### Records from a collection
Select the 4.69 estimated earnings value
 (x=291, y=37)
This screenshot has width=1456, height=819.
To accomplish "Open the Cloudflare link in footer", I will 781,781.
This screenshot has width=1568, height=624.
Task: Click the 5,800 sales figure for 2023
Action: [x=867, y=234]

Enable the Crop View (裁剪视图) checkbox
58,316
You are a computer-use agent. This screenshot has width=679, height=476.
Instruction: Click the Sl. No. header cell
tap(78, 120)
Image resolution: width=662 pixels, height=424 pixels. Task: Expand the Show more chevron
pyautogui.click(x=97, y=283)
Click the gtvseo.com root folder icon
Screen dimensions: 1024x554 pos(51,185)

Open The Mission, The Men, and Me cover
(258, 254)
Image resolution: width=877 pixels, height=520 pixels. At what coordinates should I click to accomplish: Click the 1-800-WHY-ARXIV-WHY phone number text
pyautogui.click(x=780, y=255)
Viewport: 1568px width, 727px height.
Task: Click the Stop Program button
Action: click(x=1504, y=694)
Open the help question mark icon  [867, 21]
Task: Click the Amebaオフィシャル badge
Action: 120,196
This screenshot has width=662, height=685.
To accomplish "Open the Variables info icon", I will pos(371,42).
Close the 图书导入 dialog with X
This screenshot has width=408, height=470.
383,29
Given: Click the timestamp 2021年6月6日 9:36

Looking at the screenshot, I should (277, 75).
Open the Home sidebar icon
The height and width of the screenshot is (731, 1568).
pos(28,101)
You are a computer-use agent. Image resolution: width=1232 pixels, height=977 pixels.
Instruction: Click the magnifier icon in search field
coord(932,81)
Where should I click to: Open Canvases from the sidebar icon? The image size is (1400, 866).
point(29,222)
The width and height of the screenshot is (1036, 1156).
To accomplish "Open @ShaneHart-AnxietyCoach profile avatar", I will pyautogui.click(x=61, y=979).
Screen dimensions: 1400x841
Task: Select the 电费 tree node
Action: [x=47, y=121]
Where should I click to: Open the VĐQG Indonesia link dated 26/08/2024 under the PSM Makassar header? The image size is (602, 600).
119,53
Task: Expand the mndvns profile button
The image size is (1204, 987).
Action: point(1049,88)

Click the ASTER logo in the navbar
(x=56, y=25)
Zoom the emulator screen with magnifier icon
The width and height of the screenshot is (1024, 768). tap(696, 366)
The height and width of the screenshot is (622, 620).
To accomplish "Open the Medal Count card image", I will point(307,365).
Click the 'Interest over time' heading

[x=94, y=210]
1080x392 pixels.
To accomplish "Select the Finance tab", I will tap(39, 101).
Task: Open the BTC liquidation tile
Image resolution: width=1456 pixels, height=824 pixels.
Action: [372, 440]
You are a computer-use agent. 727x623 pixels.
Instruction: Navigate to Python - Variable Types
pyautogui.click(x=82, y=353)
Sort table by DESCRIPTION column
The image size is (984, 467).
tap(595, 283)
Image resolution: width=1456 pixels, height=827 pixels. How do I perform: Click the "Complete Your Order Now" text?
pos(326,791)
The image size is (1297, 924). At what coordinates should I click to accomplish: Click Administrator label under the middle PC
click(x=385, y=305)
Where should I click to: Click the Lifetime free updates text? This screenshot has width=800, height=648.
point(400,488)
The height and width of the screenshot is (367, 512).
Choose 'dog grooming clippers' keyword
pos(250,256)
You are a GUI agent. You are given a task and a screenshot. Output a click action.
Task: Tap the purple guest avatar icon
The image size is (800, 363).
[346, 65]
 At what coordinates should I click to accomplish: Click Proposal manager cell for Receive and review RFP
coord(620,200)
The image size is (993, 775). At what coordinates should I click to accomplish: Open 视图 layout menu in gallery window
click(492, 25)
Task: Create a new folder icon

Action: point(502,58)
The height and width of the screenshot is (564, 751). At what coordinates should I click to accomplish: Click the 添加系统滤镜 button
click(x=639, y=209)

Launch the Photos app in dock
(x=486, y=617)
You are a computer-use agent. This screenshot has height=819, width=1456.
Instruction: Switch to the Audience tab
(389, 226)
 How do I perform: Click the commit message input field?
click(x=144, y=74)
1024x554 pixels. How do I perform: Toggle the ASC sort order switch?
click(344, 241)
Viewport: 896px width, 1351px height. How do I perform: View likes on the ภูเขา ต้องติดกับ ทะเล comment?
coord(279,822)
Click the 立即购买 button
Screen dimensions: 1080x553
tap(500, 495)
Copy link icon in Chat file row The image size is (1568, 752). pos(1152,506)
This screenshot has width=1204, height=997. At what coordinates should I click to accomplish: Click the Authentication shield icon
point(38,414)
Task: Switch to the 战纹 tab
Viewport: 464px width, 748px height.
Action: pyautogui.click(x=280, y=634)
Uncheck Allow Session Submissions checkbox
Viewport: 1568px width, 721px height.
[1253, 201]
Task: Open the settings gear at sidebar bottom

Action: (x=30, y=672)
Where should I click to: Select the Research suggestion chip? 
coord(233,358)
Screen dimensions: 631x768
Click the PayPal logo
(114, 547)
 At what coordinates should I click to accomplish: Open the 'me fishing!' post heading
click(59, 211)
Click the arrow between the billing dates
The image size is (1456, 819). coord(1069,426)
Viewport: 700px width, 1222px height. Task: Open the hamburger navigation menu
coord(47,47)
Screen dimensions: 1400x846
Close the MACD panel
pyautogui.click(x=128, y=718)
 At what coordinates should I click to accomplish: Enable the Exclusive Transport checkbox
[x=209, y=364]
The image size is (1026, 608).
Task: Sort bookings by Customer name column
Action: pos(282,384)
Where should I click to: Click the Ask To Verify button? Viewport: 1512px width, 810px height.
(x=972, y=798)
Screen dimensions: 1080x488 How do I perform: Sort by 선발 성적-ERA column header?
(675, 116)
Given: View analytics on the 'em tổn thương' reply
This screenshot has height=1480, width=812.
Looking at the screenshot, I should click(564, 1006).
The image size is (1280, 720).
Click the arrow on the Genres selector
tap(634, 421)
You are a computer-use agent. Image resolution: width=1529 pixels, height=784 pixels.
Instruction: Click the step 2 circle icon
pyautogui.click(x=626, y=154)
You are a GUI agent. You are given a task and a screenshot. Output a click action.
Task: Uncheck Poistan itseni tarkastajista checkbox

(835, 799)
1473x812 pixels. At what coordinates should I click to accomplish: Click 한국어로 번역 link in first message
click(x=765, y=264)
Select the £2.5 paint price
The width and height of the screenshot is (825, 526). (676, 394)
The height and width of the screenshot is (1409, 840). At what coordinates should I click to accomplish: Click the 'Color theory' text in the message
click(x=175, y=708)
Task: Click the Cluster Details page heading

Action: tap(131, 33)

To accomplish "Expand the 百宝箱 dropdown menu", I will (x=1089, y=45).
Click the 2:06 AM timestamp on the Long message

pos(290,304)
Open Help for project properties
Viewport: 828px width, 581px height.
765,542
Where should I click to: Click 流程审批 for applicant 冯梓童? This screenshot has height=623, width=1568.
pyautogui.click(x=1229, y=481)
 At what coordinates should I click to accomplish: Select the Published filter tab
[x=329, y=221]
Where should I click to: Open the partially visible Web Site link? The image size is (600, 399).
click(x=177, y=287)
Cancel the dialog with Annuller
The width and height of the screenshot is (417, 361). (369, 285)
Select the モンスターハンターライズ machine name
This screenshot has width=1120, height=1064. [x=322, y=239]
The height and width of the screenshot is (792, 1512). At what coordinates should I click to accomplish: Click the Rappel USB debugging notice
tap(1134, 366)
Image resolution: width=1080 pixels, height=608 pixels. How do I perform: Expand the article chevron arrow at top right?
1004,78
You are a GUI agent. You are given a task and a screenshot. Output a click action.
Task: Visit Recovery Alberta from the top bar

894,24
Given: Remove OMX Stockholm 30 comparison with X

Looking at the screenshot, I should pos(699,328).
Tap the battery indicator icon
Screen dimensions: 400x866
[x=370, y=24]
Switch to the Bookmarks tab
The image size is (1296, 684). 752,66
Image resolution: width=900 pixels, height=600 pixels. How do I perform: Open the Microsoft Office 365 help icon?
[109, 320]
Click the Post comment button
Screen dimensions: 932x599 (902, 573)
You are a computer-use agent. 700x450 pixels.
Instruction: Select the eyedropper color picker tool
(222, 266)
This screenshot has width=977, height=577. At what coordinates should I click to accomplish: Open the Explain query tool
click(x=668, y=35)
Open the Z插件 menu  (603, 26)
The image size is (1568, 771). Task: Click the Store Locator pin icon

### REQUIRED WORK
Pick out every row above that contains the word "tool" and copy each of those rows in full. Case matters.

### TASK RESULT
Instruction: Select the eyedropper color picker tool
This screenshot has width=977, height=577. At what coordinates should I click to accomplish: Open the Explain query tool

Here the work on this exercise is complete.